Em 1914, em Corumbá (MS), a Daslu chamava-se “Petit Paris”. Vendia grifes de Londres, Paris, Berlim e Viena. Os homens achavam indispensáveis os ternos de linho irlandês. O Bijou Theatro, com mais de 500 lugares, trazia operetas recém-lançadas em Montevidéu e Buenos Aires. As manhãs dos domingos corumbaenses eram marcadas pelo “cricket”, novidade trazida pelos ingleses. O Lloyd Brasileiro mantinha dois confortáveis navios subindo o rio da Prata e o Paraguai, servindo a linha Buenos Aires–Montevidéu–Corumbá.

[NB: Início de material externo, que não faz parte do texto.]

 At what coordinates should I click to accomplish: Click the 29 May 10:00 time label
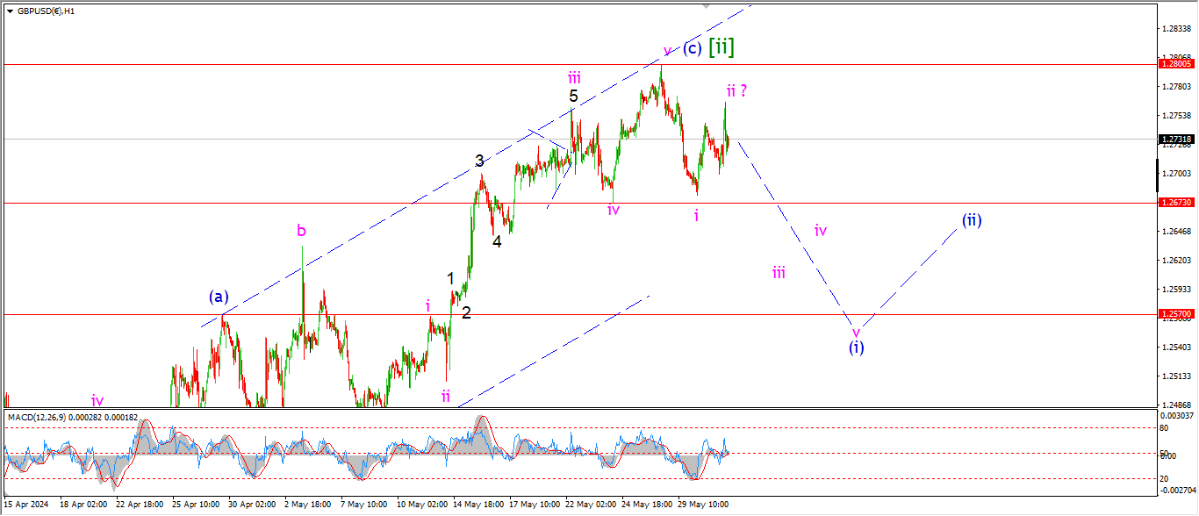(x=704, y=505)
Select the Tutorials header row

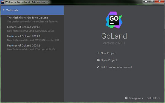pos(32,10)
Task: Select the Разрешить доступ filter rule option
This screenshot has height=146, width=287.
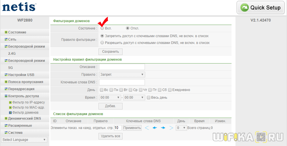Action: point(102,43)
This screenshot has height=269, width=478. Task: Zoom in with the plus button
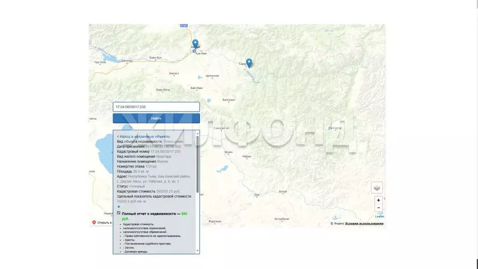[x=378, y=200]
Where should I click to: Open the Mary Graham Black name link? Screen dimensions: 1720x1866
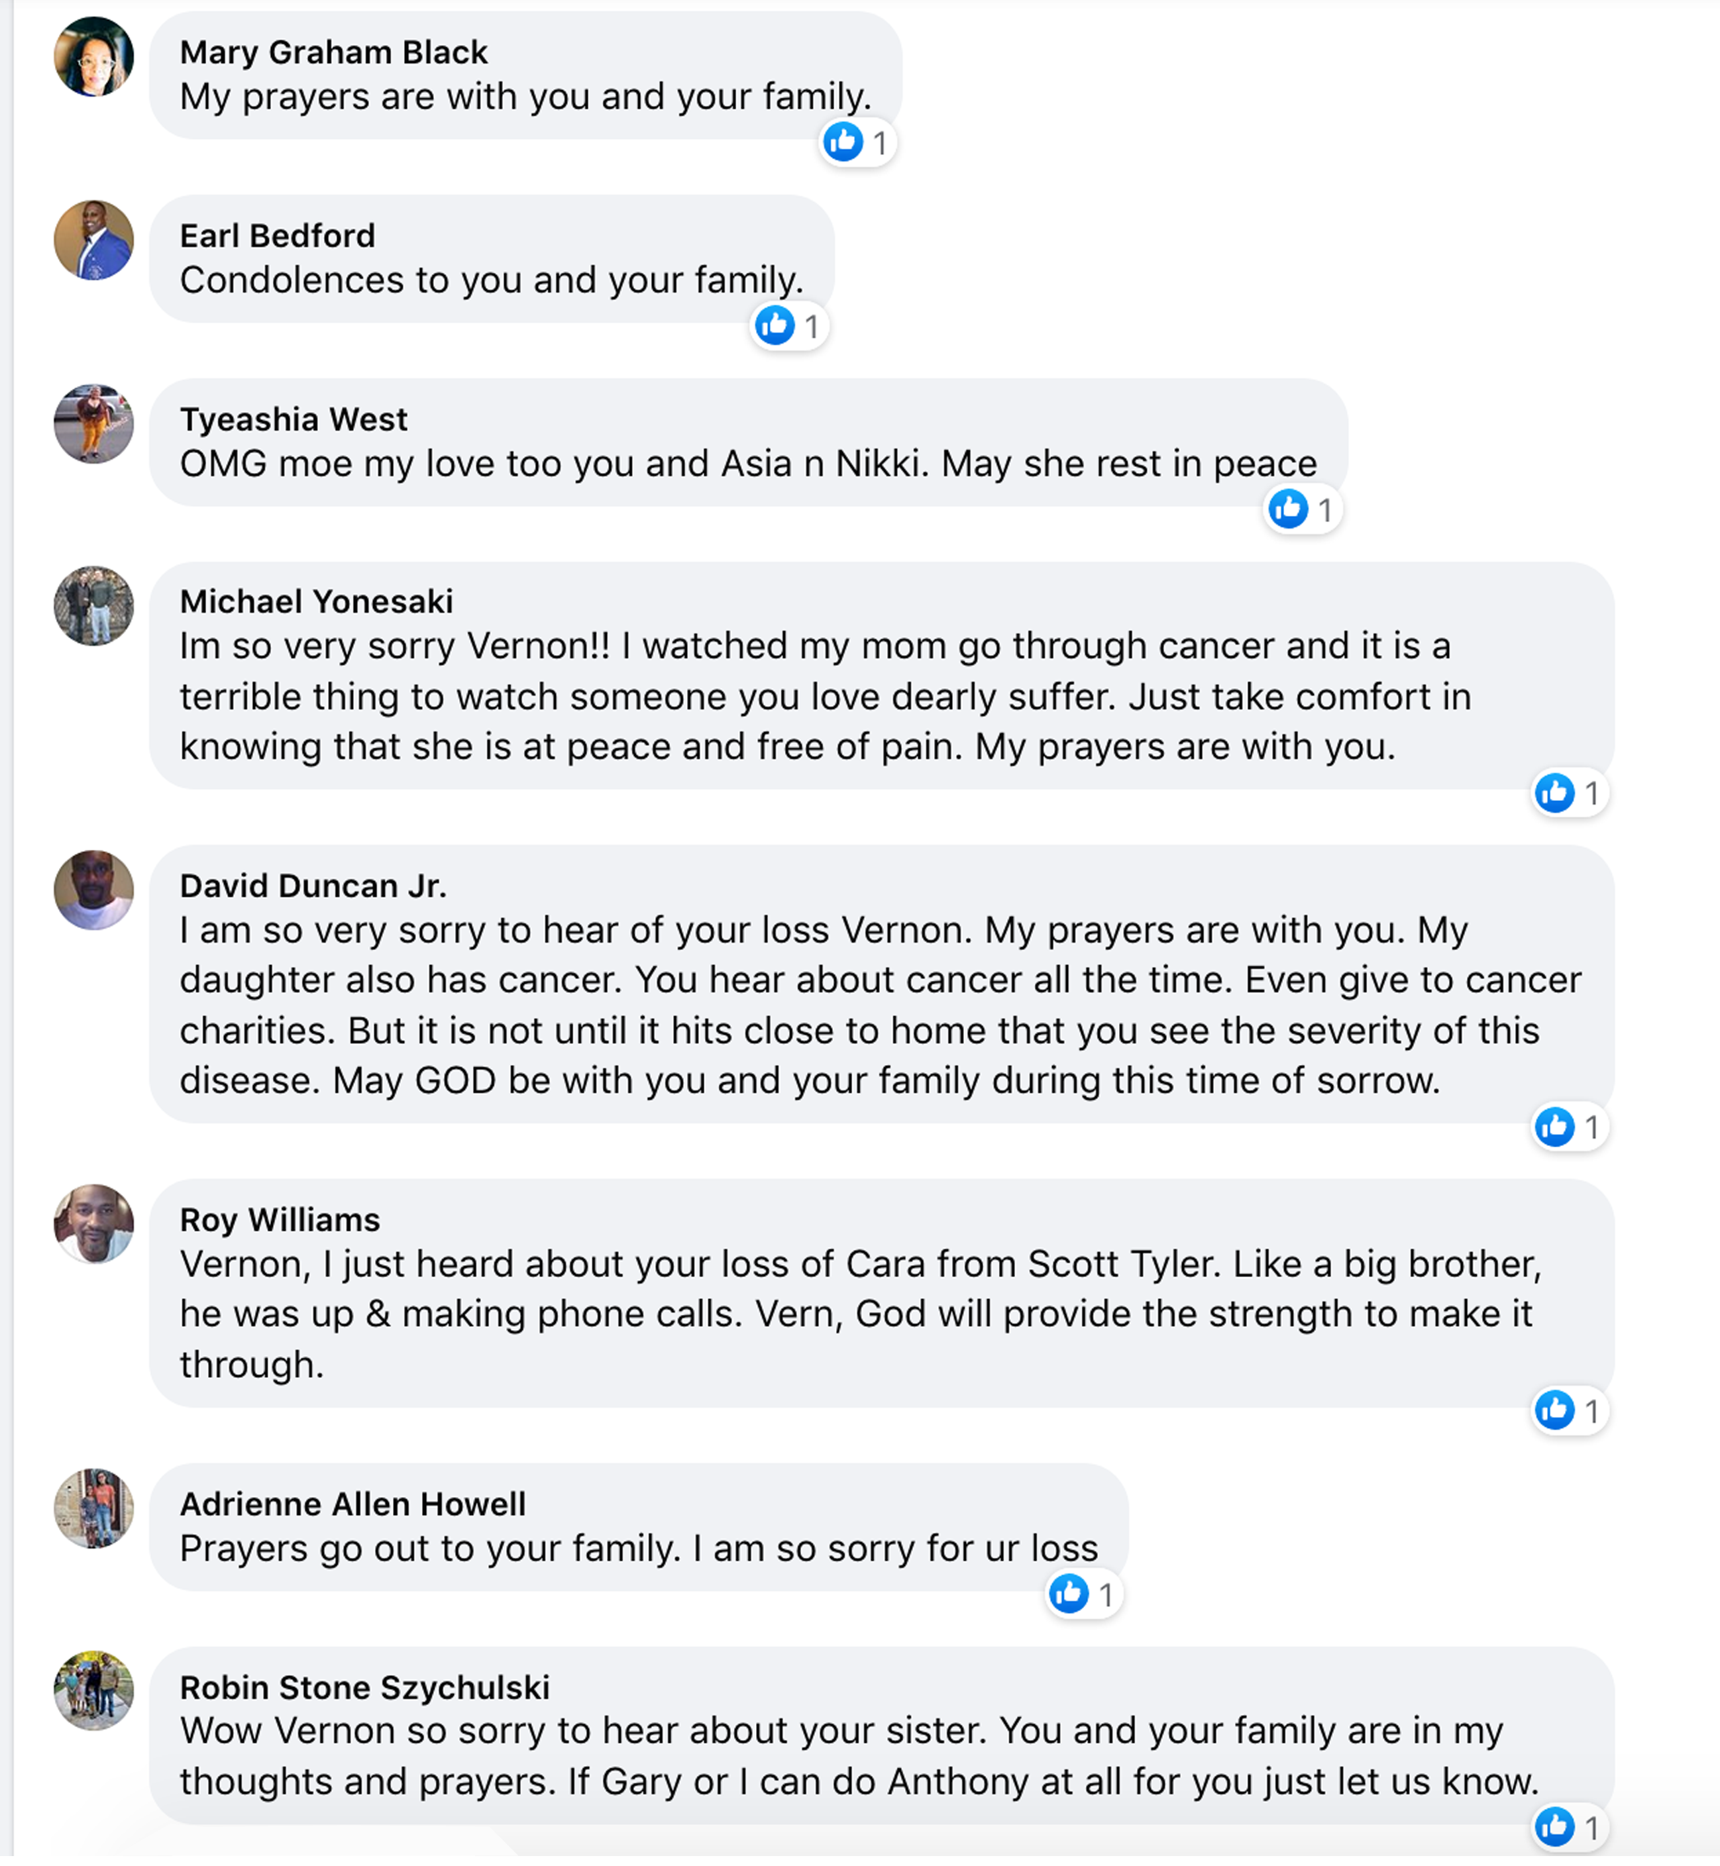point(333,52)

A cidade era uma espécie de embrião do Mercosul. Os prédios comerciais tinham um estilo peculiar, mais parecidos com a aspereza semiclássica dos edifícios de Buenos Aires. Infelizmente, a decadência econômica fez o comércio definhar, os negociantes desaparecerem e a população empobrecer. Ficaram apenas os prédios imponentes da fase áurea, já tombados, que aguardam a liberação dos recursos do Projeto Monumenta. Mas, enquanto o dinheiro não vem, houve quem se antecipasse.

Patrocínio – Ângelo Rabelo, ex-secretário de Meio Ambiente e Turismo de Corumbá, conseguiu, do grupo J. Macedo, a concessão de um antigo moinho de trigo, instalado na beira do rio Paraguai, desativado há 25 anos. Com a ajuda da mulher, a bailarina Márcia Rolon, obteve patrocínios – o mais importante deles vem da Vale do Rio Doce – e reformou inteiramente o prédio. Ali, montou uma escola que, além do currículo normal, ensina música, dança e quatro idiomas: português, francês, inglês e espanhol. Afinal, a Bolívia está ali ao lado, a menos de dez quilômetros do Moinho Cultural Latino-Americano, nome dado à escola, que recebe dezenas de crianças pobres bolivianas. Já em 2004, no primeiro ano de funcionamento, atraiu 225 crianças de baixa ou nenhuma renda. Muitas nem sequer freqüentavam o curso primário. Outras perambulavam pelas ruas da cidade. Hoje, elas aprendem a lidar até com computadores.

Márcia trouxe o bailarino cubano Luiz Gonzales e a bailarina Duda Braz para dar aulas. Ambos haviam se apresentado num dos festivais de dança que o então secretário Ângelo Rabelo realizava anualmente em praça pública. Na época, ficaram emocionados com o interesse da platéia, formada basicamente por pessoas simples. Mais tarde, ambos aceitaram a proposta de Márcia. Hoje moram no moinho, que tem apartamentos para seus professores, inclusive para um rapagão canadense, que dá aulas de inglês e francês. É provável que o inglês de seus alunos tenha um leve sotaque de Quebec. Mas com certeza ninguém vai reparar nisso ali, às margens do rio Paraguai, em pleno coração da América do Sul.